• [Work instructions] Of the records that follow, copy only the lines from the line containing "Given: Click the grey" to the line containing "The image size is (1024, 605).", both included, exactly as written.

• [Material for this exercise]
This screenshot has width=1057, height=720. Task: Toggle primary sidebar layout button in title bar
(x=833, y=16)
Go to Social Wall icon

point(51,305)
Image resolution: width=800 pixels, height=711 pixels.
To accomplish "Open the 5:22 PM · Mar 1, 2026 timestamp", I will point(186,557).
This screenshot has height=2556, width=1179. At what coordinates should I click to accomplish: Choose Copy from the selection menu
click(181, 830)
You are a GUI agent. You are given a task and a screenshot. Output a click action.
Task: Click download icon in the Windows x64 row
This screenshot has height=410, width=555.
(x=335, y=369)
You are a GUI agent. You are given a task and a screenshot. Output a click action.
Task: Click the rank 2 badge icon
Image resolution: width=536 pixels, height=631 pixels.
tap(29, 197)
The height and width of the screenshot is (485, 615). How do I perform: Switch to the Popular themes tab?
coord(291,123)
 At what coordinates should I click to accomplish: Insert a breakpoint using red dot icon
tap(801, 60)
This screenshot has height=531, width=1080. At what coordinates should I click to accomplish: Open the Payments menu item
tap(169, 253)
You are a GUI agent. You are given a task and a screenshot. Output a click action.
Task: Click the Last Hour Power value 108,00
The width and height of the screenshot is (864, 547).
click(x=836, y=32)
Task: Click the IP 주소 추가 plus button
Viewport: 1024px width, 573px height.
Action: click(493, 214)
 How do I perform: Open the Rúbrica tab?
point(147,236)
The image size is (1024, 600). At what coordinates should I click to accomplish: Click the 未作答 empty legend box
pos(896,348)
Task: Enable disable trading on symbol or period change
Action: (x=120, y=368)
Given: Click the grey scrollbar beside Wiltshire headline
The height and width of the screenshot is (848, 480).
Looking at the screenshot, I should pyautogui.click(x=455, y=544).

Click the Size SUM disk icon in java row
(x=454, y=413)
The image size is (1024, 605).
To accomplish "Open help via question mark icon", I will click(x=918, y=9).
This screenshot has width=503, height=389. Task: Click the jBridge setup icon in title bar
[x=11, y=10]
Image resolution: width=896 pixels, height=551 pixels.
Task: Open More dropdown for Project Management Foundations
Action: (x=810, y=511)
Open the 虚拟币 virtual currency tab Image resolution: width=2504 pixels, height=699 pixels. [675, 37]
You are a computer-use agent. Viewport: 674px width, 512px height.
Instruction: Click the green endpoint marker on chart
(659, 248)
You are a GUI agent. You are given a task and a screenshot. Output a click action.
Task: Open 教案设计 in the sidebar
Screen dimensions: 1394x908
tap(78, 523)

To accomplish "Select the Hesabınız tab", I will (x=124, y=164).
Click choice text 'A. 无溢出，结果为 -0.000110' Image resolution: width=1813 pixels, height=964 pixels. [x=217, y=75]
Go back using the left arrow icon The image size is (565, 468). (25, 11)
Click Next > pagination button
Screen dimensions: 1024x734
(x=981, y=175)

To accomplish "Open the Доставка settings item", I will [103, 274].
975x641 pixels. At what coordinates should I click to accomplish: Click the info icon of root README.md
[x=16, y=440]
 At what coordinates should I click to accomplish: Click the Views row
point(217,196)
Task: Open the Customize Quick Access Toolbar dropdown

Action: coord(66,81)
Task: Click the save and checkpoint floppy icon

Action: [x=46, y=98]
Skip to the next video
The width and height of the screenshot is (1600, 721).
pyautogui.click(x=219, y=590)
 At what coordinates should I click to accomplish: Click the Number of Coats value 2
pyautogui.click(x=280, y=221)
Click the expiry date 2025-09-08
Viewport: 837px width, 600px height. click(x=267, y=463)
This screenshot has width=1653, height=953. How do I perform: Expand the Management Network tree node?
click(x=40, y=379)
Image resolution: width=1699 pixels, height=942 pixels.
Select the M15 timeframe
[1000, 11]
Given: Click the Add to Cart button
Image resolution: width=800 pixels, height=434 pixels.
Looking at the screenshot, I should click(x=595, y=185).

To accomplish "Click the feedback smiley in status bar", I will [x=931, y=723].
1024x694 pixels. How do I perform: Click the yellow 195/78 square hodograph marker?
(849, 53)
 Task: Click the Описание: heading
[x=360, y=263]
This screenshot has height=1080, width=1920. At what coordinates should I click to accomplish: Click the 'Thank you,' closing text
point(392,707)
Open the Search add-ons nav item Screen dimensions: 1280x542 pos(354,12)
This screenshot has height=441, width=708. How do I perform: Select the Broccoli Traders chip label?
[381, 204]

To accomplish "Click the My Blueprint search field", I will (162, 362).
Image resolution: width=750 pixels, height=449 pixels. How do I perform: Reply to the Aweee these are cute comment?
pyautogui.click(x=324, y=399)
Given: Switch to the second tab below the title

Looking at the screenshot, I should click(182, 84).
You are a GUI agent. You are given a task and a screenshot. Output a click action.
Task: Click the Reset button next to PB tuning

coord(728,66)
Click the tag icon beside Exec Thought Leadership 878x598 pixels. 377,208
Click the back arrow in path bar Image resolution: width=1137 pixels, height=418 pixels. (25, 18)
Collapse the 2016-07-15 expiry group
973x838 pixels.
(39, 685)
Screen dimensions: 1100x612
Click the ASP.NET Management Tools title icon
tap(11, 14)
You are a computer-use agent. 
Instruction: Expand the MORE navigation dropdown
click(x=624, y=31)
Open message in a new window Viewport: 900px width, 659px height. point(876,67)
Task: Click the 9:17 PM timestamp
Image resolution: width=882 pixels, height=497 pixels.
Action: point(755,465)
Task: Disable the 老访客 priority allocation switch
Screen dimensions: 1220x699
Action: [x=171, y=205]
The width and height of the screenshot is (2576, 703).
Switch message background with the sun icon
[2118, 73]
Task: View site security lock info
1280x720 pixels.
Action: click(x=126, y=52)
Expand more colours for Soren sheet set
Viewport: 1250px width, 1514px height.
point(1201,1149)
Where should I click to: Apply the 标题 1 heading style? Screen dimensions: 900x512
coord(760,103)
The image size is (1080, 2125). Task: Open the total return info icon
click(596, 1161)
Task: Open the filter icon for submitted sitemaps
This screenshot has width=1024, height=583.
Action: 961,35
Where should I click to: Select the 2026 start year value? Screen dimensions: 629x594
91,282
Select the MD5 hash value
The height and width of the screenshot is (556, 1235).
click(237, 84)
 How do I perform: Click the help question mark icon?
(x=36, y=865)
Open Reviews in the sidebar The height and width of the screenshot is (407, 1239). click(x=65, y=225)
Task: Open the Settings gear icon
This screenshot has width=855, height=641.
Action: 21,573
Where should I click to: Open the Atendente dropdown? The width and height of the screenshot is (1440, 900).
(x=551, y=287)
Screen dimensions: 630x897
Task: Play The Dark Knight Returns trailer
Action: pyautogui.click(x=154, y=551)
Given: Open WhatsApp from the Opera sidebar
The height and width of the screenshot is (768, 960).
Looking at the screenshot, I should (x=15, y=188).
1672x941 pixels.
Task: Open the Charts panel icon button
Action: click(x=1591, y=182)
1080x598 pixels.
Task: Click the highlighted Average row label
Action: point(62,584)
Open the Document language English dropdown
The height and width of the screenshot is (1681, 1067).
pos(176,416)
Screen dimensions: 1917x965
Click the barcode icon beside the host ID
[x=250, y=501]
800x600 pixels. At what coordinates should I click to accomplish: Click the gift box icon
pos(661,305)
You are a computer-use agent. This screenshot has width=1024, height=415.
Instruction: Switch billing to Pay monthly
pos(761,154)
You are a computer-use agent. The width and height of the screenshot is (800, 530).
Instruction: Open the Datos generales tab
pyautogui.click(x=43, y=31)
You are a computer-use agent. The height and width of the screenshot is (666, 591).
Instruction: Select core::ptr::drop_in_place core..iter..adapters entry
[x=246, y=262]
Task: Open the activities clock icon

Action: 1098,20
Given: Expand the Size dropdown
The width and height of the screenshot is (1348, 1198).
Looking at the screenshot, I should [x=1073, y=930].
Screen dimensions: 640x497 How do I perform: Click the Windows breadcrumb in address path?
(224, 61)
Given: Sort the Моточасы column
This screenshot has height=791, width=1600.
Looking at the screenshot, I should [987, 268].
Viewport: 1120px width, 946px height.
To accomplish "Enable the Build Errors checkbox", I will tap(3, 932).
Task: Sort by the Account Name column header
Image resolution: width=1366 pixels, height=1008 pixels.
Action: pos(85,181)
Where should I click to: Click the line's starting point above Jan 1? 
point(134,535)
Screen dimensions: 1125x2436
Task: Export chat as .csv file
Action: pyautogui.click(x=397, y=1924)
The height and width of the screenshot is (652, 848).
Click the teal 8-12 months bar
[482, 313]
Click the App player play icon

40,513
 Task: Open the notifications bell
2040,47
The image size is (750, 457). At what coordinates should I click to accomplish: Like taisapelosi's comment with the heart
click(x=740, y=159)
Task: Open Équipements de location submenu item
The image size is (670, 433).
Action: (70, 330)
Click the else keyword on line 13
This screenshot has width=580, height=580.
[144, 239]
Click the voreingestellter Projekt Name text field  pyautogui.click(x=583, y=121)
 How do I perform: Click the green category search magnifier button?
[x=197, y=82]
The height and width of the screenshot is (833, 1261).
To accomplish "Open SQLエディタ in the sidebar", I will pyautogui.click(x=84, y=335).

• [Output for this task]
Given: Click the grey scrollbar beside Wiltshire headline
The height and width of the screenshot is (848, 480).
Looking at the screenshot, I should pyautogui.click(x=455, y=544).

Click the Size SUM disk icon in java row
(x=454, y=413)
The image size is (1024, 605).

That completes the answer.